## SELECTED PASSAGE
########

As members of the Bruin community continue to live their lives virtually, both platforms continue to change and grow to meet their needs. Google Meet appears to be improving, having begun to integrate Zoom-like features within their own platform.
“Google Meet is like the baby and Zoom is like the parent,” Sandhu said. “Zoom is the improved version of Meets. Google Meet is still new, it needs to improve, it needs to grow up a bit, and Zoom’s already there.”
Google Meet debuted in 2017 as an enterprise-friendly alternative to Google Hangouts. Although Google Meet was initially only available for G Suite accounts, it was made available for all users in May 2020. SCHS students and teachers are in a position where they must rely on either Google Meet or Zoom to conduct their schoolwork, many of whom prefer Google Meet.
As a Google platform, Meet can be easily utilized with Google Calendar and Gmail. For school, each Google Classroom has a built-in Meet link, granting teachers and SCUSD control over school-related Meets. With recently added features, such as polls, break-out rooms, hand-raising and Q&A, Google Meet provides teachers with the ability to integrate as much engagement as possible.
Math teacher Susana Hernandez believes Google Meet’s poll feature allows her to be more interactive with her students.
“Once the class Meet is over, they actually send me that data (from a poll) in an excel spreadsheet,” Hernandez said. “As a teacher, it’s really nice to have all that data in real time and be able to go back and refer to it so I can check in with certain students or figure out if I need to do any remediation.”
Google Meet and Zoom differ in certain ways, such as with usernames in meetings. On Zoom, a user can change their display name, whereas on Google Meet, the Google account name is displayed.
Freshman Lucas Bates believes that Zoom’s feature to change a user’s display name can be problematic.
“There is the problem of not putting your full name, and the teachers would have to ask,” Bates said. “And Google Meet just puts your name, so the teachers don’t have to worry about that.”

########

## TASK OBJECTIVE
Could you pick up the article comparing Google Meet and Zoom for school and continue it past its final sentence? The lines below come from a different source than the text on Google Meet and Zoom.

## DATASET ENTRIES
########

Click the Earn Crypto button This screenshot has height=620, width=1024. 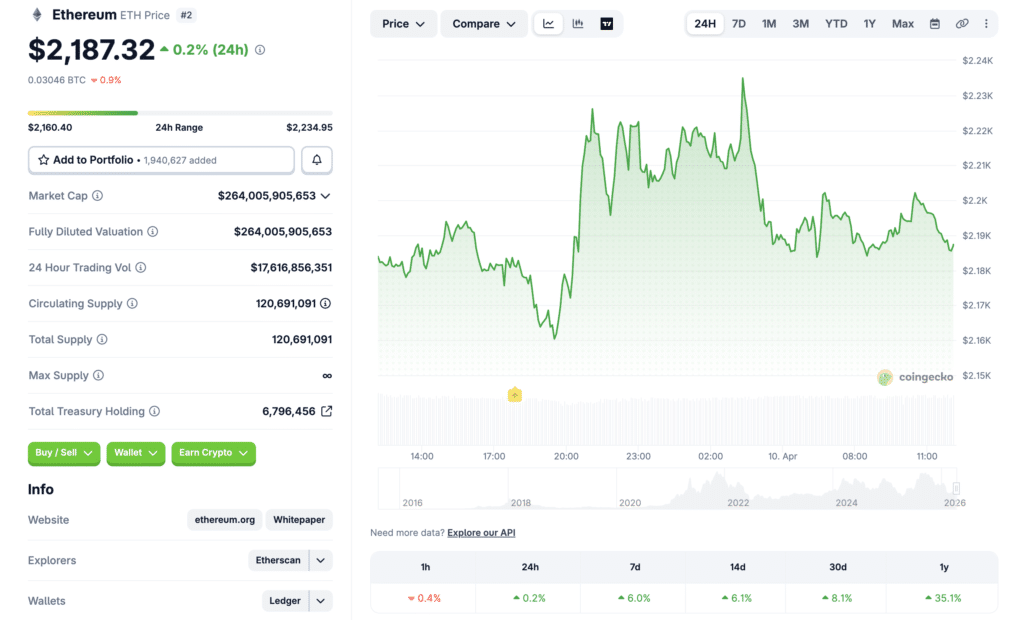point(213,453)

########

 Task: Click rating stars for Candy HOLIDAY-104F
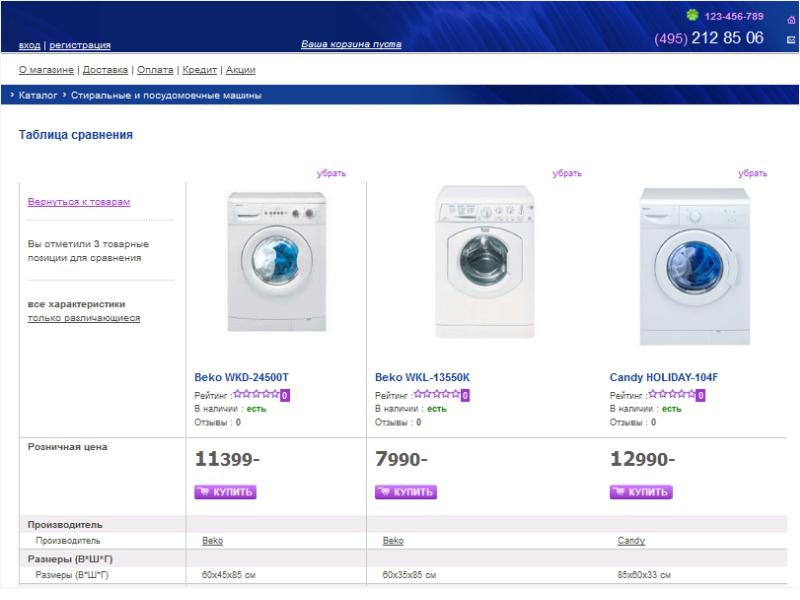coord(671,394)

########

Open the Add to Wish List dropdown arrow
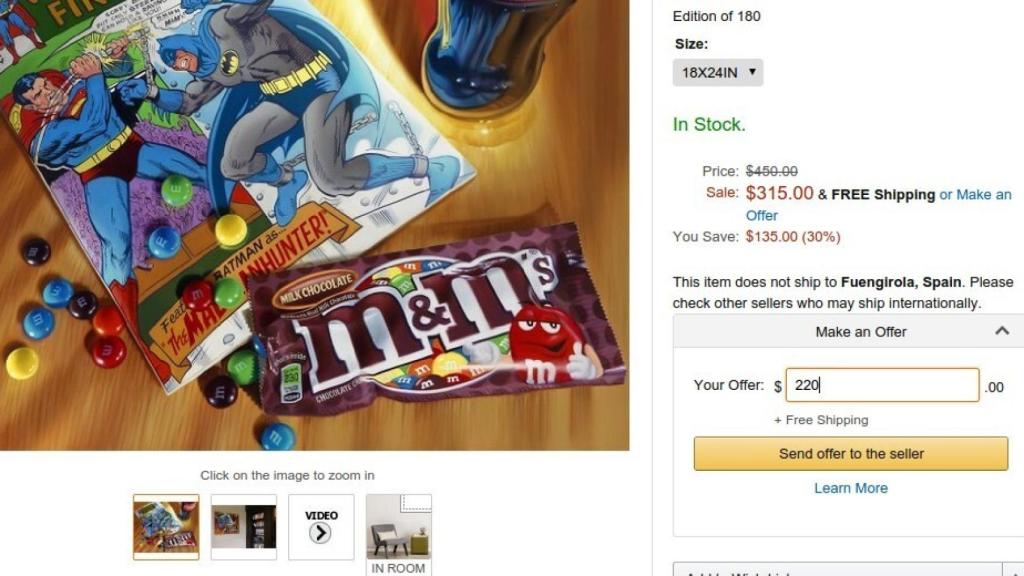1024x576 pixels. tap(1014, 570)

########

## TASK ANSWER
Video call platforms should be user-friendly for optimal student and teacher performance. Senior Jannah Khan noted how Zoom is an application and Google Meets is a Chrome tab, enabling easier multitasking.
“When I used Zoom, it was harder to go on different websites because I couldn’t really see the same page at the same time,” Khan said. “For Google Meet, it’s easier to go on different websites and easier to do work.”
Along with usability, the quality of meetings during class plays a vital role in the distance learning environment. Some feel Google Meet allows multiple users to attend a Meet with a better connection compared to Zoom.
“The connection quality is better (on Google Meet), so when a teacher is talking, it doesn’t freeze as much, or at all,” Bates said. “On Zoom, it would freeze, and you would have to ask and get clarification.”
Along with Google Meet’s standard features, there is the option to turn on closed captions, allowing people who are deaf or hard of hearing to understand what their teachers are saying and stay on track with the class.
“It allows a lot of people to use it, to use the application like I mentioned before, the closed captioning feature,” senior Jordan Liebes said. “For – I guess the word would be – anti-ableist, or if someone is deaf, you can use the closed captioning.”
Despite Google Meet’s rough start with a small selection of features, many feel that the platform has expanded beyond Zoom’s capabilities, and it is ultimately the better way to engage online.
“It seems like a much more viable platform…” Liebes said. “All in all, there’s more meat on the bones now with this program (Google Meet) than the other ones.”